Carah Ong, a policy analyst at the Center for Arms Control and Nonproliferation, a private think tank in Washington, believes the time lag between the two meetings may be working against the kind of momentum that the United States and Iraq need to begin building mutual trust.
Eight weeks is too long between meetings, she says, recommending instead interim sessions, perhaps involving lower-level diplomats, to maintain an improved relationship.
"I think the way the structure of meetings has been set up -- with eight-week intervals and a long time to set them up -- I think that at this point, no, they're not really set up for success," Ong says. "It seems that there [are] a lot of accusations going back and forth in the media in both countries. It seems like a far better approach would be for more sustained dialogue occurring more frequently, perhaps, in between some of these larger meetings."
There's been some speculation that the meeting might include topics other than Iraq -- such as Iran's nuclear program. But the administration of U.S. President George W. Bush has been emphatic that the talks will focus solely on how Iran can help stabilize Iraq.
But wouldn't a casual broadening of the subject matter breed familiarity and help generate friendly momentum?
Ordinarily, she says, she would prefer the broadest possible contacts between the two countries. But in this case, she concludes, a well-focused agenda is best.
"Because of the process itself, it's taken essentially eight weeks for the U.S. to really approve of this meeting, even though the Iranians had put forward the suggestion of having a follow-up meeting sooner after the May 28 meeting," Ong says. "I think it suggests that actually both sides have a harder line -- that they're going to stick to this subject [of Iraq security]. And I actually think, at this point, that they should focus on Iraq for the time being until there has been more ground work laid to better the relations between the two countries."
After all, Ong says, Iraq is now the most important topic for both Iran and the United States. If they can make even small progress on that topic, perhaps the stage will be set for progress in other areas, as well.
Those disputes include the international effort to curb Iran's nuclear program and U.S. suspicions that Tehran is turning a blind eye -- or worse -- to militants and weapons crossing Iran's border into Afghanistan.

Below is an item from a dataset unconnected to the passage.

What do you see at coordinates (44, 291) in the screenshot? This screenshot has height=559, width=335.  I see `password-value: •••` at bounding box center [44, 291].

Today's meeting also comes after Iran aired "televised confessions" on July 18-19 of two detained Iranian-Americans who are accused by Iranian officials of involvement in efforts to carry out a U.S.-backed "velvet revolution" in Iran.
The broadcasts were strongly condemned by human rights groups and the United States.
Iranian authorities also continue to hold two other Iranian-Americans, including Radio Farda broadcaster Parnaz Azima and Ali Shakeri, a founding board member of the Center for Citizen Peacebuilding at the University of California at Irvine.